◆ DIRECTIONS
Reproduce word for word the passage of the text on Swiss commercial film production starting with "Talent buyouts come" and going on through "Swiss VAT-registered clients.".

◆ TEXT EXTRACT
--- Start ---

The mandatory step at this stage is SUISA registration. Any commercial containing music intended for distribution in Switzerland or Liechtenstein must be cleared under Tariff VN. Even a commercial without music needs to be registered to receive a SUISA number. Without it, broadcast traffic is blocked.

Stage 10: Invoicing, rights, and amortisation
The production company invoices in three tranches: typically 50% on award, 25% prior to shoot day 1, 25% on delivery. Agency fees follow the scope of work. SUISA, Swissperform, and Suissimage bill around three months later for music, performance, and audiovisual rights.
Talent buyouts come due according to the agreed term, territory, and media. A typical Swiss buyout runs 12 months for national all-media, with renewal options. European rights cost more. Worldwide rights cost more again. Music buyouts follow the same logic. If a campaign planned for one year extends into a second year, or a national campaign goes international, the talent and music rights get renegotiated accordingly.
The brand owns the final master once the production invoice is paid, and owns the right to use it within the scope agreed in the contract (channels, territory, duration). Underlying components (music, talent, footage) remain licensed under their respective terms. Raw footage handover is rare unless explicitly negotiated. VAT applies at 8.1% on all production and agency services to Swiss VAT-registered clients.
How long does the whole thing take
From concept to first air, most commercial film productions in Switzerland take around 12 weeks. That covers treatment delivery, pre-production, a shoot of one to four days, edit, colour grading, online conform, voiceover recording, sound mix, and final delivery. Even productions with VFX cleanup, custom music, multi-language masters, and multiple treatment cycles typically land inside this window.
The range varies at both ends. Tactical or performance-driven work can compress to 4 to 6 weeks with a single-bid award and one shoot day. Campaigns with multi-country shoots, named talent carrying long buyout negotiations, or heavily engineered post-production can stretch to 16 weeks or more. Public-sector tenders add 6 to 12 weeks at the front before an agency or production company can even be engaged.

--- End ---

◆ MATERIAL PROVIDED

--- Start ---

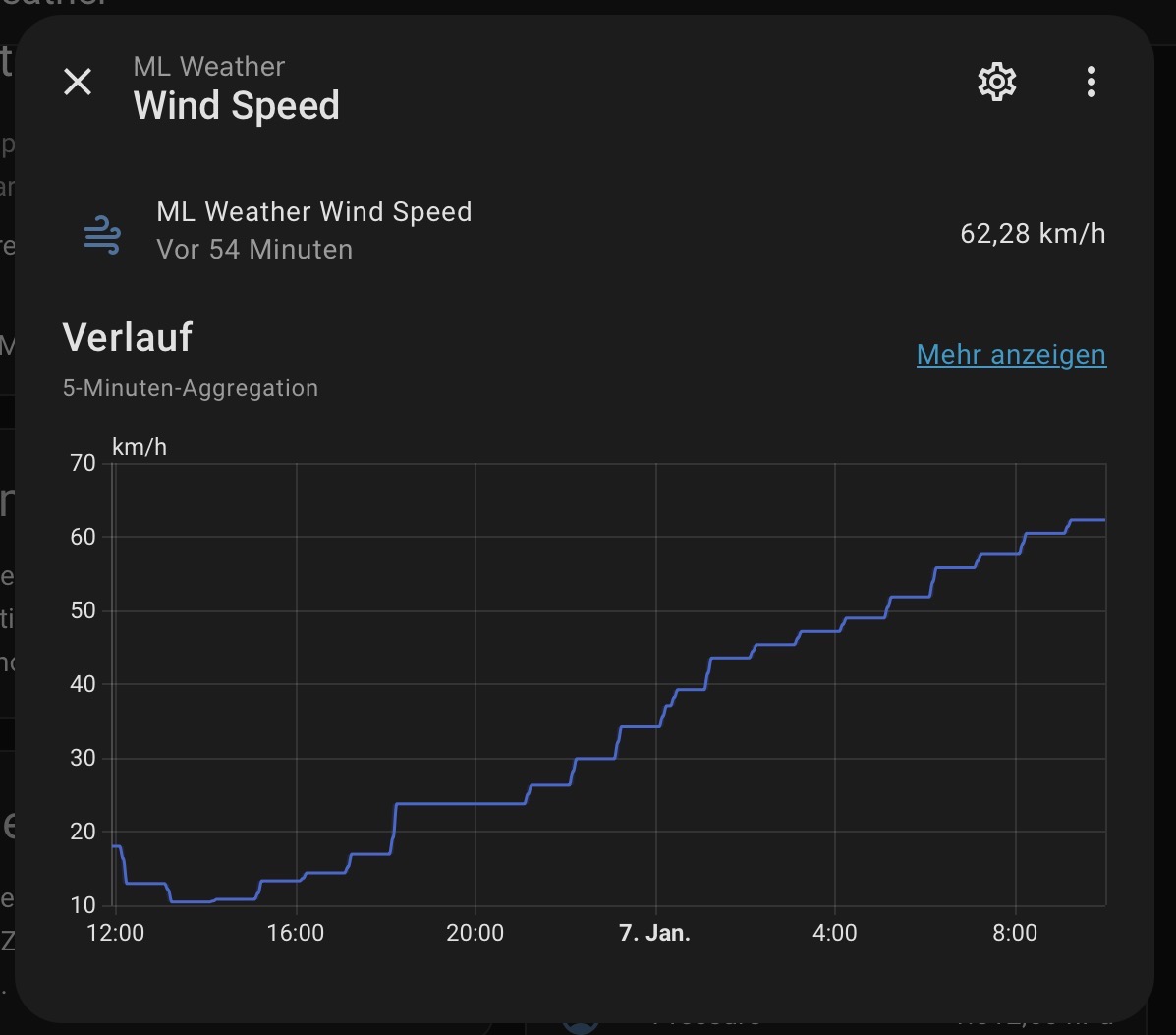Click the Wind Speed dialog title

--- End ---

◆ EXERCISE RESPONSE
Talent buyouts come due according to the agreed term, territory, and media. A typical Swiss buyout runs 12 months for national all-media, with renewal options. European rights cost more. Worldwide rights cost more again. Music buyouts follow the same logic. If a campaign planned for one year extends into a second year, or a national campaign goes international, the talent and music rights get renegotiated accordingly.
The brand owns the final master once the production invoice is paid, and owns the right to use it within the scope agreed in the contract (channels, territory, duration). Underlying components (music, talent, footage) remain licensed under their respective terms. Raw footage handover is rare unless explicitly negotiated. VAT applies at 8.1% on all production and agency services to Swiss VAT-registered clients.